[Lines of data]

=-=-=-=-=

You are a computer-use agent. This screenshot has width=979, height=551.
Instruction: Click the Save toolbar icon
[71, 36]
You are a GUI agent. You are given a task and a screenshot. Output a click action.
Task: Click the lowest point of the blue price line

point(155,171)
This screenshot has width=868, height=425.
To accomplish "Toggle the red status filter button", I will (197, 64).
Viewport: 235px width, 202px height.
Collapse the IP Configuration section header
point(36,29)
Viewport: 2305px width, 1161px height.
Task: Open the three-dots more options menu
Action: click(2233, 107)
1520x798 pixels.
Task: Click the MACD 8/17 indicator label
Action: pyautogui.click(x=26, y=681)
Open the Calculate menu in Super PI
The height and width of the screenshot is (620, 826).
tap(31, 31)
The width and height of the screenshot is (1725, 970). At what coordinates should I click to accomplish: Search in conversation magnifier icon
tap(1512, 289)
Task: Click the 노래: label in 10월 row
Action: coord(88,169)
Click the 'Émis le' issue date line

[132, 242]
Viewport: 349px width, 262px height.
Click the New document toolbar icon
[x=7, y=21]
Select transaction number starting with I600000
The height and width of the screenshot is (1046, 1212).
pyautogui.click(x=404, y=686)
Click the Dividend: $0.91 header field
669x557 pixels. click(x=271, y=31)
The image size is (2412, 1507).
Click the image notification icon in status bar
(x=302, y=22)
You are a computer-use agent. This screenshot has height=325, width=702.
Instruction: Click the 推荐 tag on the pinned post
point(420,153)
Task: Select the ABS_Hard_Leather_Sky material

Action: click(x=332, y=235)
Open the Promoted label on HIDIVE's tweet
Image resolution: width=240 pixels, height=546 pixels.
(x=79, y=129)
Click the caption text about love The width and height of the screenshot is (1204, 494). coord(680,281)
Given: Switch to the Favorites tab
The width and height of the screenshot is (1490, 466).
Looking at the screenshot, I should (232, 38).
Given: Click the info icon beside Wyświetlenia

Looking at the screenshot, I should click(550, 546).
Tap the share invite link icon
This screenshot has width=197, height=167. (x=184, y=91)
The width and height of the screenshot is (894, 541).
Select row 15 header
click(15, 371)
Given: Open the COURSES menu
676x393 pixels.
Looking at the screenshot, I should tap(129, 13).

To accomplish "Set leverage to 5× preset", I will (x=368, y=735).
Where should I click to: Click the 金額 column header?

=-=-=-=-=

## The request
Copy the material between the lines holding "Given: Switch to the Favorites tab" and "click(15, 371)", inclusive, swapping "icon" for "button" and changing nothing else.

## Task answer
Given: Switch to the Favorites tab
The width and height of the screenshot is (1490, 466).
Looking at the screenshot, I should (232, 38).
Given: Click the info button beside Wyświetlenia

Looking at the screenshot, I should click(550, 546).
Tap the share invite link button
This screenshot has width=197, height=167. (x=184, y=91)
The width and height of the screenshot is (894, 541).
Select row 15 header
click(15, 371)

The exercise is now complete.